## Your instructions
Identify the line that contains "Click the highlighted" in the material. Output it and every line after it, unchanged, through the end.

*** Information shown Section Begins ***

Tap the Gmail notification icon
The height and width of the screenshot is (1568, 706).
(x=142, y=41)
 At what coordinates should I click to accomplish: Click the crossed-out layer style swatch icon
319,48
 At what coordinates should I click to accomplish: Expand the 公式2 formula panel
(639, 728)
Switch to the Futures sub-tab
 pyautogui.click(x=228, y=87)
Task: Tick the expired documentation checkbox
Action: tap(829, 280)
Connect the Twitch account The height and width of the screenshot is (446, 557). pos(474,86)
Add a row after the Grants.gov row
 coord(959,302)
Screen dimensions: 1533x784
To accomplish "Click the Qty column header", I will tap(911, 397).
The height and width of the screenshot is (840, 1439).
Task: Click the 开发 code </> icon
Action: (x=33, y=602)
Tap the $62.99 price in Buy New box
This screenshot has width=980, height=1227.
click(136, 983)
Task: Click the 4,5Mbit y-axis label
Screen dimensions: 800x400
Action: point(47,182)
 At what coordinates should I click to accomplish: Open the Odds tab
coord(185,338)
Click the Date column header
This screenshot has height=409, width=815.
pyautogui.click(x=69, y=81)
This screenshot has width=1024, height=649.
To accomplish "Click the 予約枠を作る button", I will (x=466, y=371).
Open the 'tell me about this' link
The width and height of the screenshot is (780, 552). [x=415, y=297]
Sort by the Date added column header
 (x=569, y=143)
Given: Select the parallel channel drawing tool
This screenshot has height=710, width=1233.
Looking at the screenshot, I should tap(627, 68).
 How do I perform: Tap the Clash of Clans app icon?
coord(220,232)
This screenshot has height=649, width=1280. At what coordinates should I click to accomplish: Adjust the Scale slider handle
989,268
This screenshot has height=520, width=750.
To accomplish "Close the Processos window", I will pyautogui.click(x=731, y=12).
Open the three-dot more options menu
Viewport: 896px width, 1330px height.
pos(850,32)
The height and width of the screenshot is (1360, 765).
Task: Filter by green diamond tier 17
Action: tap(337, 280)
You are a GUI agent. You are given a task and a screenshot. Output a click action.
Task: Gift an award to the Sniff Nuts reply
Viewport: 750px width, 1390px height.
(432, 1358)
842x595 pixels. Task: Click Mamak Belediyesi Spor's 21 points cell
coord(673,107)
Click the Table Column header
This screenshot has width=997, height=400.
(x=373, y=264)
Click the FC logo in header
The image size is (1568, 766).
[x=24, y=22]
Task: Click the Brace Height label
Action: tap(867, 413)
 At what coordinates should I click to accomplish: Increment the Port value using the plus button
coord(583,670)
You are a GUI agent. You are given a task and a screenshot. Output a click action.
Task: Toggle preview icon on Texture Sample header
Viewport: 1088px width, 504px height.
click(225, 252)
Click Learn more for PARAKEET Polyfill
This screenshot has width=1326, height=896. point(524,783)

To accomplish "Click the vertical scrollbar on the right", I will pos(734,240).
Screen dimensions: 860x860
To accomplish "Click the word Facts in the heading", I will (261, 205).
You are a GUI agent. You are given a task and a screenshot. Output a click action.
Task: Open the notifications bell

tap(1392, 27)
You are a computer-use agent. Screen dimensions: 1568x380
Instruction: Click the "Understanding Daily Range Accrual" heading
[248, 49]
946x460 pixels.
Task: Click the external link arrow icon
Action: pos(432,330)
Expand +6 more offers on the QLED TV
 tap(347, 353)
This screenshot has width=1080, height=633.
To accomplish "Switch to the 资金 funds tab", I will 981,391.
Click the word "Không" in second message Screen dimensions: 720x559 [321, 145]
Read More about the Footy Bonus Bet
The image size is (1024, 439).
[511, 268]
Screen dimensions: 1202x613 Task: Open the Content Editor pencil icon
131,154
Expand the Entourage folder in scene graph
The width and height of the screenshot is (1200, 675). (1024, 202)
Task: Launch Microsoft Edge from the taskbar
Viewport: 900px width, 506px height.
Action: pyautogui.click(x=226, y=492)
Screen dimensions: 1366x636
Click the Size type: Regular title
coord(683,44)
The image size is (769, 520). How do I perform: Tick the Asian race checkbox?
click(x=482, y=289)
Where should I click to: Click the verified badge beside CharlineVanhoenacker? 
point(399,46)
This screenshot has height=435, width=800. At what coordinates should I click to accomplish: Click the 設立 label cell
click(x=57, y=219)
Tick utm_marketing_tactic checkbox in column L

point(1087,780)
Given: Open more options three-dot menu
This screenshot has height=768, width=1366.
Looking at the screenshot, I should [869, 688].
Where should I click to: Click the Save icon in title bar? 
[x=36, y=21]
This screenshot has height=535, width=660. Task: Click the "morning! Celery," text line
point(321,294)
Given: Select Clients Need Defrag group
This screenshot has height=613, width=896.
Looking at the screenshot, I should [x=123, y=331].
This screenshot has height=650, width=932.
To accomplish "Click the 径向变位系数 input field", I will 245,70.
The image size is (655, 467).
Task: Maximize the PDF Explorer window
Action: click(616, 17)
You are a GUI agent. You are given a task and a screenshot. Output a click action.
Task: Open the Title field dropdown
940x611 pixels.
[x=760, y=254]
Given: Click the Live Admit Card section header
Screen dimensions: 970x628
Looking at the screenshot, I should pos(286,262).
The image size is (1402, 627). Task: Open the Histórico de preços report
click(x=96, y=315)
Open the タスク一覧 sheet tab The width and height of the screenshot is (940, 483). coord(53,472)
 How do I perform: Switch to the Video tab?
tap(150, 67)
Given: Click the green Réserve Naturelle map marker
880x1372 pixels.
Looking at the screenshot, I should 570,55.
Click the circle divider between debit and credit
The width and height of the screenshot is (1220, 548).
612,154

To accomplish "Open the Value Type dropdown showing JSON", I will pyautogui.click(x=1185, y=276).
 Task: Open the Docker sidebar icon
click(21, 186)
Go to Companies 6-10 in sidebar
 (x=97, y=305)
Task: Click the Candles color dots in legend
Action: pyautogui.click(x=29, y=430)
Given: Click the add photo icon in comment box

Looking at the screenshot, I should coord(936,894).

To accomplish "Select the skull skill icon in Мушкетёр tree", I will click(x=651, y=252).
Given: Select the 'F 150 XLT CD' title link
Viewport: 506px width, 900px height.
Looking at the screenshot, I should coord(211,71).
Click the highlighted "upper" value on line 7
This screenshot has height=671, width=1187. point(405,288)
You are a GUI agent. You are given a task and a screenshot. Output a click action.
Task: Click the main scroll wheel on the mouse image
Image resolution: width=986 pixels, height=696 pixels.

*** Information shown Section Ends ***

## Response to this exercise
Click the highlighted "upper" value on line 7
This screenshot has height=671, width=1187. point(405,288)
You are a GUI agent. You are given a task and a screenshot. Output a click action.
Task: Click the main scroll wheel on the mouse image
Image resolution: width=986 pixels, height=696 pixels.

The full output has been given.